Table 1 — measured inference · CPU · batch = 1
quantity	value	note
audio produced	4.03 s	44.1 kHz mono
compute time	0.72 s	warm, CPU
real-time factor (RTF)	0.18	≈ 5× faster than real time
parameters · full model	~117 M	incl. offline style encoder
parameters · inference graphs	99.2 M	measured, 4 ONNX
ODE steps (NFE)	8	fixed-step Euler
GPU required	none	CPU only

real-time factor

$$\text{RTF} = \frac{t_{\text{compute}}}{t_{\text{audio}}} \approx \frac{0.72\ \text{s}}{4.03\ \text{s}} \approx 0.18$$(4)

Time to synthesize one second of audiobelow 1.0× = faster than real time

real time1.00×

Aayush TTS (CPU)0.18×

The headroom under 1.0× is what a single core turns into ~5 concurrent real-time voices.

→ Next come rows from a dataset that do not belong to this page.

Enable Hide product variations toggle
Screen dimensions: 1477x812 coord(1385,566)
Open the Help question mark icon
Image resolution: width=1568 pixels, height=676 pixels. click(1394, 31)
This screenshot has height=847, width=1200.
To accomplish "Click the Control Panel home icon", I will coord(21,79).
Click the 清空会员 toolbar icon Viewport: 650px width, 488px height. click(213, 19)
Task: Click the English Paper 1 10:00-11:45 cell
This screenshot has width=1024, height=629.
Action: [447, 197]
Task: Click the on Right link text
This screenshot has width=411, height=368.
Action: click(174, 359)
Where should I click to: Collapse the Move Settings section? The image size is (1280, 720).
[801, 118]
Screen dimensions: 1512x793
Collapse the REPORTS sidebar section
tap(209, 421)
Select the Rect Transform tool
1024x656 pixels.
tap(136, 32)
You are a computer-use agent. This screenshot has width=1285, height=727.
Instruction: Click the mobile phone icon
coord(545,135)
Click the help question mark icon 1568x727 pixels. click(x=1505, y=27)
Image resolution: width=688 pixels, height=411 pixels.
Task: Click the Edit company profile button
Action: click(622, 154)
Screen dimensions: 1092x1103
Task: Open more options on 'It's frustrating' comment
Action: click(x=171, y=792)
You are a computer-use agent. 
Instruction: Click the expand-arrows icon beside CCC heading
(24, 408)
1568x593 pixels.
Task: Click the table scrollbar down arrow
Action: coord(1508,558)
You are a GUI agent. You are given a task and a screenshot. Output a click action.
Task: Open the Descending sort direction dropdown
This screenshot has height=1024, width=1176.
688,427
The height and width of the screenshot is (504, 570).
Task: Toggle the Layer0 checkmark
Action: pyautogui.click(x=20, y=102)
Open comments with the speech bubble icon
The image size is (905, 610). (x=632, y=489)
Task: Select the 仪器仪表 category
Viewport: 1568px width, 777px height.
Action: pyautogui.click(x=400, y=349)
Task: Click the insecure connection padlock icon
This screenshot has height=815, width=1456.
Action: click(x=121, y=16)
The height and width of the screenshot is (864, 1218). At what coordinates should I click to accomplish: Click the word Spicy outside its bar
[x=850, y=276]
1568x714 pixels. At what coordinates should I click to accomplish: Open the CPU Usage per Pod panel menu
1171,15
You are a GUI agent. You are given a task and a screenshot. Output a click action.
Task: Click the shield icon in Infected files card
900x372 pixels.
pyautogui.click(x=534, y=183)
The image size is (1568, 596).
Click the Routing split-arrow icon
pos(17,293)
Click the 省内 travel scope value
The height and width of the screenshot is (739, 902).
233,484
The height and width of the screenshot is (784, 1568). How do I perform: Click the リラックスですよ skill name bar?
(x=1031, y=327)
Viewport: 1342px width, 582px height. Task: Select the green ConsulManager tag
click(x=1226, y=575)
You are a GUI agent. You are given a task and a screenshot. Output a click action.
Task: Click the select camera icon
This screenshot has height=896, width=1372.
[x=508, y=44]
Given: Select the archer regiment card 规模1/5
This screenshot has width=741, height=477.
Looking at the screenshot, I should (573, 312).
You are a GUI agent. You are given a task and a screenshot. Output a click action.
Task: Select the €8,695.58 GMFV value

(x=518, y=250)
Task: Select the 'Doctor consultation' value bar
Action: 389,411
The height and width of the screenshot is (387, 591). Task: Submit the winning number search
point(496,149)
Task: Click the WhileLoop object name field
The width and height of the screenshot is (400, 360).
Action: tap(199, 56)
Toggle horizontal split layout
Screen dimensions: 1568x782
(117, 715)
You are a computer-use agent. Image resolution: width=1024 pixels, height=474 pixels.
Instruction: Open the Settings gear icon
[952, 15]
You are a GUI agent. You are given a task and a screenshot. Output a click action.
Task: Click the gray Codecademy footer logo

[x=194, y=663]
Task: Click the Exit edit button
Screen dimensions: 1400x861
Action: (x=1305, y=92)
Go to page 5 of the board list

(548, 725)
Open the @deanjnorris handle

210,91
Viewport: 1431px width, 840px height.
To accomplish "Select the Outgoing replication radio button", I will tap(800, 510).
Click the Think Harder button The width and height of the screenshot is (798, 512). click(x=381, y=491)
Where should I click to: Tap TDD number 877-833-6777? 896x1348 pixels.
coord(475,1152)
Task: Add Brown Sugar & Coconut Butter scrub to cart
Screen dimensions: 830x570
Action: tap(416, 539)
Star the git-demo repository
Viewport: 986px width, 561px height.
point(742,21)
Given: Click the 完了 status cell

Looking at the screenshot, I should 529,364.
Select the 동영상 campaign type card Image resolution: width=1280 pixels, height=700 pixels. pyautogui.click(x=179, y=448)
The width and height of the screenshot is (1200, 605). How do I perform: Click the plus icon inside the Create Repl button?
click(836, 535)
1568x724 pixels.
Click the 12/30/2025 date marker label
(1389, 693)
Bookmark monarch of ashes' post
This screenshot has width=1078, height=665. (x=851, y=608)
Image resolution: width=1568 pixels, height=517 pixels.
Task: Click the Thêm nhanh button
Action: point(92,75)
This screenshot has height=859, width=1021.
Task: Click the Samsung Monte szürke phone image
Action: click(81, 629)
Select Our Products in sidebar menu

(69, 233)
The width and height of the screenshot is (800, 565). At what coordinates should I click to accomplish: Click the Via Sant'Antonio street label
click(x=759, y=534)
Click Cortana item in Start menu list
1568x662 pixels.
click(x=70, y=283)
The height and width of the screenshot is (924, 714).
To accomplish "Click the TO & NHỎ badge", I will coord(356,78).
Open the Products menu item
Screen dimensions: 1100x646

Cost per million characters

The speed translates directly into price. Synthesizing a million characters of speech, across the field:

Cost per 1,000,000 characters · true scaleAayush TTS = the sliver

ElevenLabs$150

Google / Azure$16

OpenAI tts$15

Aayush TTS$3

$3 / 1M characters = 0.3¢ per 1,000 characters — the price the CPU economics unlock.

7Examples — hear it

The same compact model, synthesized on CPU, across emotions and languages. (Pre-rendered samples.)

English · neutral

“Aayush TTS runs in real time on an ordinary processor.”

English · narration

“We integrate a probability flow in just eight steps.”

Emotion · calm

A measured, even-toned read.

Emotion · cheerful

Bright and upbeat.

Use case · professional

A composed corporate voice.

Hindi · वेलकम

Vernacular synthesis, same model.

8From milliseconds to a price

An RTF of 0.18 on a commodity core is the whole business case. A GPU serving real-time voice runs at batch one — its worst case — and idles most of its silicon; a CPU at batch one is doing exactly the work it is good at. Trading scarce, premium accelerators for abundant general-purpose compute collapses the cost floor — and the floor is the product. It is what lets Aayush TTS be offered at 0.3¢ per 1,000 characters and still leave margin. The market argument is in the thesis; this report is the machine that makes it true.

§References & notes

Y. Lipman, R. T. Q. Chen, H. Ben-Hamu, M. Nickel, M. Le. Flow Matching for Generative Modeling. ICLR, 2023.
A. Tong et al. Conditional flow matching with optimal-transport paths. 2023.
G. Hinton, O. Vinyals, J. Dean. Distilling the Knowledge in a Neural Network. 2015.
Foundations: an open flow-matching speech model — MIT-licensed inference code, Open RAIL-M weights. Use is subject to the RAIL-M use-based restrictions, passed through in our Acceptable Use Policy; attribution retained in the distribution NOTICES.